• [Problem details] Your answer should be every line of the records that contains the word "logo".
(Given information begins)
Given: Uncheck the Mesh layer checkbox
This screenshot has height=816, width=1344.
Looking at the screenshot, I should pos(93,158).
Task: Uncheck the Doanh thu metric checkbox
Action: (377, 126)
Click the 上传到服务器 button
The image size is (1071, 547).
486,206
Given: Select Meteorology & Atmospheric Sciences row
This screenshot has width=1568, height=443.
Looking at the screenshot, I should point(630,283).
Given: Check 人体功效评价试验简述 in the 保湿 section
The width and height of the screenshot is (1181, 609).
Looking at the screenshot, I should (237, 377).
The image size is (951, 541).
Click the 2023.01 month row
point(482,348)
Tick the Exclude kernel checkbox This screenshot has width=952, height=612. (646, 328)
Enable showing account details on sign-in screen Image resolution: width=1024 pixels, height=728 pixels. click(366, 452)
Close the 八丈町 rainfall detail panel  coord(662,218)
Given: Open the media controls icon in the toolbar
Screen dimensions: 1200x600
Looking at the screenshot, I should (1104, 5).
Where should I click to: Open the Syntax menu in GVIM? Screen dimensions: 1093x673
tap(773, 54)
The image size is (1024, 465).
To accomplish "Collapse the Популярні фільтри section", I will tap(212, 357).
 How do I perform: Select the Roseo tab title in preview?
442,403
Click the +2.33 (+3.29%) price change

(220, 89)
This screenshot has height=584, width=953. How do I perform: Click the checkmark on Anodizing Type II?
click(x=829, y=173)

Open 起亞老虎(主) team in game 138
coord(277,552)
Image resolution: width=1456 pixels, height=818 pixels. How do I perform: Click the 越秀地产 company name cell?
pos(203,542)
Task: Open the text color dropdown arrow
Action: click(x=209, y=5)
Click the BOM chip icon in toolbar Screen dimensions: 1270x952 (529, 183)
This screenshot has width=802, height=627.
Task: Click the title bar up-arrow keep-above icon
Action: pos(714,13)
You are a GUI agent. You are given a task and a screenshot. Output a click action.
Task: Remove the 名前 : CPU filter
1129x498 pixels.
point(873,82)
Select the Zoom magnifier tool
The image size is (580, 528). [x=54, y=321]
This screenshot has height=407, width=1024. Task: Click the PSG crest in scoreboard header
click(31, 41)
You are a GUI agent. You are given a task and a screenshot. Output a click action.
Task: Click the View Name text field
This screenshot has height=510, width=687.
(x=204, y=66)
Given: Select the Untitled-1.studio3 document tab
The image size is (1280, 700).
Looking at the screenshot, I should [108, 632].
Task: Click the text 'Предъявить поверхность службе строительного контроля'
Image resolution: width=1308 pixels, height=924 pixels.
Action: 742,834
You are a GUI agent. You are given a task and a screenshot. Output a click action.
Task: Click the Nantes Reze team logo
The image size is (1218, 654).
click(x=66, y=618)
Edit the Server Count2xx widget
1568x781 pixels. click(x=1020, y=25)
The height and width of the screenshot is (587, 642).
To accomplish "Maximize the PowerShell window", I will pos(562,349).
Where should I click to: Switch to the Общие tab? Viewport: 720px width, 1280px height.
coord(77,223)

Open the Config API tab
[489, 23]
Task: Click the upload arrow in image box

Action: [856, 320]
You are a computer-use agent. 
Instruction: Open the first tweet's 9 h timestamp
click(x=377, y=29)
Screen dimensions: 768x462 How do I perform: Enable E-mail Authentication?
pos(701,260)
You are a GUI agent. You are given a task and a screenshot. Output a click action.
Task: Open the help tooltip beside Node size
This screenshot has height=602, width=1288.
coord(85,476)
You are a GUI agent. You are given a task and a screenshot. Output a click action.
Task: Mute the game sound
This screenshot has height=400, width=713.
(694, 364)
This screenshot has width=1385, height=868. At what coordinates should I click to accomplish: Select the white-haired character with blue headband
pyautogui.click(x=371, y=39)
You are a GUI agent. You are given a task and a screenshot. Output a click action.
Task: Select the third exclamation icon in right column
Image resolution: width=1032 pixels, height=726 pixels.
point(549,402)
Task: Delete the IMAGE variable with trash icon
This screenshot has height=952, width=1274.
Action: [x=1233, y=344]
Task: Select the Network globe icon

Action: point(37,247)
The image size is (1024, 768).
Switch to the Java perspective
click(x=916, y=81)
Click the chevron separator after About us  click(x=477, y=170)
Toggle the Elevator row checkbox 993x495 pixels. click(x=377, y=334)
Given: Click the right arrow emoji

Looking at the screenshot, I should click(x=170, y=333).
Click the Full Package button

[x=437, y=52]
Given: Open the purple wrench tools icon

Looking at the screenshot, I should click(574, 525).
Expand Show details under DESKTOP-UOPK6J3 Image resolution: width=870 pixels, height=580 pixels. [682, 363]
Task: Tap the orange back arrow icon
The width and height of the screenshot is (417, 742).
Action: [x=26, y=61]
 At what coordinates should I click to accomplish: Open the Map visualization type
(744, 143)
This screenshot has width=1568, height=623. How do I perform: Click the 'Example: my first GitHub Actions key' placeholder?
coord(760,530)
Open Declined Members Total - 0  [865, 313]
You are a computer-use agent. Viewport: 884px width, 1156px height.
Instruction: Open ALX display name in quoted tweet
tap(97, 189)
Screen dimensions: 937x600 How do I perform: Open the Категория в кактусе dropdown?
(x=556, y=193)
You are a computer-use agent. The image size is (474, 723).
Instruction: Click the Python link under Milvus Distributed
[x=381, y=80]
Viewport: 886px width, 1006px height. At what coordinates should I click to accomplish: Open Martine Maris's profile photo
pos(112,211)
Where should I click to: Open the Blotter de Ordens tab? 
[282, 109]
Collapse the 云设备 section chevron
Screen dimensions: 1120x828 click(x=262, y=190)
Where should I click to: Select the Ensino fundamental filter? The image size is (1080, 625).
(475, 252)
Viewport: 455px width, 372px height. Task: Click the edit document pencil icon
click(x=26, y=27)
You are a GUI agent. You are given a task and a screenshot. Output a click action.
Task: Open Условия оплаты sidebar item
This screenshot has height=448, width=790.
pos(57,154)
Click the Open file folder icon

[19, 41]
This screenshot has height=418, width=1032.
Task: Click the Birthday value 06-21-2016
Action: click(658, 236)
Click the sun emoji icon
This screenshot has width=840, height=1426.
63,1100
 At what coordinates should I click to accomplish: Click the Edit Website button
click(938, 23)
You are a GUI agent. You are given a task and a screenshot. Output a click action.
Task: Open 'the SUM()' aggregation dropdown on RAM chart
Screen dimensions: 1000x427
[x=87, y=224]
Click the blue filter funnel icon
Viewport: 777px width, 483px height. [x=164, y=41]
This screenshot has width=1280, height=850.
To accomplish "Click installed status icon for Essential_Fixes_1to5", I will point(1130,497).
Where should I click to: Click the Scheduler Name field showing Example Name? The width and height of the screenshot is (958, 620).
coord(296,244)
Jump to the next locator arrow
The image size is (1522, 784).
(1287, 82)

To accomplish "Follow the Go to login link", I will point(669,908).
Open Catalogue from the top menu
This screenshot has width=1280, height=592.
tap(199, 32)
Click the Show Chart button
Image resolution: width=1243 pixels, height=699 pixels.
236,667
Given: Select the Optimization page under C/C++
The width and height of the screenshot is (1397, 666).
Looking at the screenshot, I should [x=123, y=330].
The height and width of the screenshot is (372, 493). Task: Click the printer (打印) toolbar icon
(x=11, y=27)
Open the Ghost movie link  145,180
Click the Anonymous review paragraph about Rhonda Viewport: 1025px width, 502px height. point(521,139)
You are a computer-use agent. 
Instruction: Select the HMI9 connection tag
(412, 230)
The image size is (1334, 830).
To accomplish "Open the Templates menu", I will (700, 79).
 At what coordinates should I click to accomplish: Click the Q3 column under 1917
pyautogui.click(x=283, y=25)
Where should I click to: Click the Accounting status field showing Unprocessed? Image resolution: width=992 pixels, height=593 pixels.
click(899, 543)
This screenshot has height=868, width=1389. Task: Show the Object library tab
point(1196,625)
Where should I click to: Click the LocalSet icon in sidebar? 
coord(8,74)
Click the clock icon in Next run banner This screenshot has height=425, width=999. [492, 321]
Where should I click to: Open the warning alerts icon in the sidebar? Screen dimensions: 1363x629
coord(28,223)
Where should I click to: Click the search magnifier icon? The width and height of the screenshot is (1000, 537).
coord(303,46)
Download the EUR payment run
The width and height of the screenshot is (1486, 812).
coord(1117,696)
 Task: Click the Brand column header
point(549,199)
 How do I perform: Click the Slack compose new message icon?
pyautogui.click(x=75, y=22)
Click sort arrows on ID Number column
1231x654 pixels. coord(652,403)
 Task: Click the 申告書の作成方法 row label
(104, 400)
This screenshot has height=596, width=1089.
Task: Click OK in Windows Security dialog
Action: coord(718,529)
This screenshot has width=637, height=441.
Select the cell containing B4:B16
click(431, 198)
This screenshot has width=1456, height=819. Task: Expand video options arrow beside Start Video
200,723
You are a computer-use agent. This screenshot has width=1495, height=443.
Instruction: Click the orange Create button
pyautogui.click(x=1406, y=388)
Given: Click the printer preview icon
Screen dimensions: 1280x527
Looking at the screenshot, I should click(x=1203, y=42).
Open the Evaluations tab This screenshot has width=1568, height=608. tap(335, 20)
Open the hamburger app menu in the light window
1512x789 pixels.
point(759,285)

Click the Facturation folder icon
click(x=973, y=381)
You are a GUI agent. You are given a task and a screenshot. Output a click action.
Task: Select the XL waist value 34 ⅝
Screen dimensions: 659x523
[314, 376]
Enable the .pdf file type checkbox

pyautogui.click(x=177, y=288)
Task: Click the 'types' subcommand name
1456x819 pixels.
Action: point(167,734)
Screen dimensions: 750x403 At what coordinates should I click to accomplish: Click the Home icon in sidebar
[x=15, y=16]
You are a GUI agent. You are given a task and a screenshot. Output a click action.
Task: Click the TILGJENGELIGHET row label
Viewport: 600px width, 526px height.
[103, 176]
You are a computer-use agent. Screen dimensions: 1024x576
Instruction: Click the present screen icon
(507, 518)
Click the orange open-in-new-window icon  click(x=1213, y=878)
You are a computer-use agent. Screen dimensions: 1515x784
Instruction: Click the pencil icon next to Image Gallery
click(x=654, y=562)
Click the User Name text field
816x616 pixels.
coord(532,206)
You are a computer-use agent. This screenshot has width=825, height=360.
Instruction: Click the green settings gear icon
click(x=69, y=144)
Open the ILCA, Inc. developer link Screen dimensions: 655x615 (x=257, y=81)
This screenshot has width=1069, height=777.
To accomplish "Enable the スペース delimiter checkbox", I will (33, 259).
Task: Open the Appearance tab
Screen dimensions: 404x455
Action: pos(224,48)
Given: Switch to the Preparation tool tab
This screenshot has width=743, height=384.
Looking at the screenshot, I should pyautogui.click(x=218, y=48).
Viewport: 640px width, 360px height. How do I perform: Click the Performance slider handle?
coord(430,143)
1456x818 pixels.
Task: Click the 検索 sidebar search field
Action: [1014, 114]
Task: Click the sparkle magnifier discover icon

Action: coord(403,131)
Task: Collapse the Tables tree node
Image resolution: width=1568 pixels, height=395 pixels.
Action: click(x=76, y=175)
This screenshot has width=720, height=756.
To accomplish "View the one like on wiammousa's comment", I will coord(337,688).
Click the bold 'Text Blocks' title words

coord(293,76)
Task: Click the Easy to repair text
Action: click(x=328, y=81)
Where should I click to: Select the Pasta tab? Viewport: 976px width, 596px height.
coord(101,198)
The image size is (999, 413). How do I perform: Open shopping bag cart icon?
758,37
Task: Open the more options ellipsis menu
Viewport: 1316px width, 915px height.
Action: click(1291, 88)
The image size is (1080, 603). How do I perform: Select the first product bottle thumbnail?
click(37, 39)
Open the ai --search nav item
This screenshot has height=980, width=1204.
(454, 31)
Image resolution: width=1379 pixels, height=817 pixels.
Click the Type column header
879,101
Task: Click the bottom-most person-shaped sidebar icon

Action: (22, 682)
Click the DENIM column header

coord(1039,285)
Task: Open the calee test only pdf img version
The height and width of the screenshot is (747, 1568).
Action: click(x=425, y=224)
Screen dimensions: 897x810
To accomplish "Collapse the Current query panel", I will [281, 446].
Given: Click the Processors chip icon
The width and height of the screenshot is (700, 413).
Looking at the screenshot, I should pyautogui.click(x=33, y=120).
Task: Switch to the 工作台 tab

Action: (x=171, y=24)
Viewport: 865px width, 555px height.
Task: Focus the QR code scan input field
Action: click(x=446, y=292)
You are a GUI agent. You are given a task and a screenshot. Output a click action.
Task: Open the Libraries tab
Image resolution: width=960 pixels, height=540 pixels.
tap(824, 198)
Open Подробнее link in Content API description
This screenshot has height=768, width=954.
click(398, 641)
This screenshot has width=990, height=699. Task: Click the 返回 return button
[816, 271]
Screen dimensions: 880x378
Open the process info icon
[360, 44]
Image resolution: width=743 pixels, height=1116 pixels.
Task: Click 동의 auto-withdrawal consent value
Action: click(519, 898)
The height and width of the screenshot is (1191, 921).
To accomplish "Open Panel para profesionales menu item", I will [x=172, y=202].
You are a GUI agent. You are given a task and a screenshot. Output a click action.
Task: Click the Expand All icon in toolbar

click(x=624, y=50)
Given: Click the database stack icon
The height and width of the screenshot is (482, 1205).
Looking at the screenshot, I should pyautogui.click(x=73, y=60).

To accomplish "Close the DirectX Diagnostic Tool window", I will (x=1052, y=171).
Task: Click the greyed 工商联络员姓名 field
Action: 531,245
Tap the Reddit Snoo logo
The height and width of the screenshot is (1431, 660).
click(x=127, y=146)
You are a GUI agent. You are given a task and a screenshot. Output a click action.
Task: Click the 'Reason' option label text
(Given information ends)
• [Solved problem]
Task: Click the Nantes Reze team logo
Tap the Reddit Snoo logo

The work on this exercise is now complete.